Résumé de la décision
L'ordonnance n°22/00686 du 25 octobre 2022, rendue par la Cour d'Appel de Metz, constate la péremption de l'instance dans le cadre d'un appel interjeté par Madame [L] [E] contre un jugement du Conseil de Prud'hommes de Metz en date du 18 juillet 2012. La péremption a été constatée en raison de l'absence de diligences de la part des parties pendant une période de deux ans, malgré une invitation à formuler des observations sur cette éventualité. La décision précise que la péremption n'éteint pas l'action mais entraîne l'extinction de l'instance.
Arguments pertinents
1. Absence de diligences : La Cour a constaté que les parties ne s'étaient abstenues d'accomplir toute diligence pendant deux ans, ce qui justifie la péremption de l'instance. L'article 386 du Code de procédure civile stipule que "l'instance est périmée lorsqu'aucune des parties n'accomplit de diligences pendant deux ans".

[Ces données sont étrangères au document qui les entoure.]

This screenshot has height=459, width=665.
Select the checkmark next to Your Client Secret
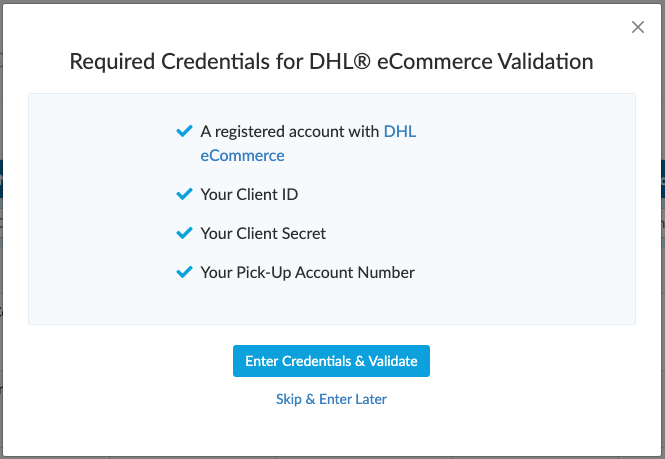[183, 233]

2. Constatation d'office : La péremption peut être constatée d'office par le juge, après avoir invité les parties à présenter leurs observations. Dans ce cas, un courrier a été adressé aux parties le 8 juin 2022, mais aucune observation n'a été formulée.
3. Effets de la péremption : La décision rappelle que la péremption d'instance n'éteint pas l'action, mais entraîne l'extinction de l'instance, ce qui signifie que les actes de la procédure périmée ne peuvent plus être opposés ni utilisés par les parties.
Interprétations et citations légales
- Péremption de l'instance : Selon le Code de procédure civile - Article 386, "l'instance est périmée lorsqu'aucune des parties n'accomplit de diligences pendant deux ans". Cette disposition souligne l'importance de l'activité des parties dans le cadre d'une procédure judiciaire.
- Constatation d'office : L'article 387 du même code précise que "le juge peut constater d'office la péremption de l'instance". Cela renforce le pouvoir du juge à agir pour garantir l'efficacité de la justice, même en l'absence d'initiatives des parties.
- Effets de la péremption : L'ordonnance rappelle que "la péremption d'instance confère au jugement force de chose jugée, même s'il n'a pas été notifié". Cela signifie que le jugement initial devient définitif et ne peut plus être contesté, ce qui est crucial pour la sécurité juridique.
En conclusion, cette ordonnance illustre l'importance de l'activité procédurale des parties et les conséquences de leur inaction, tout en soulignant le rôle du juge dans la gestion des instances.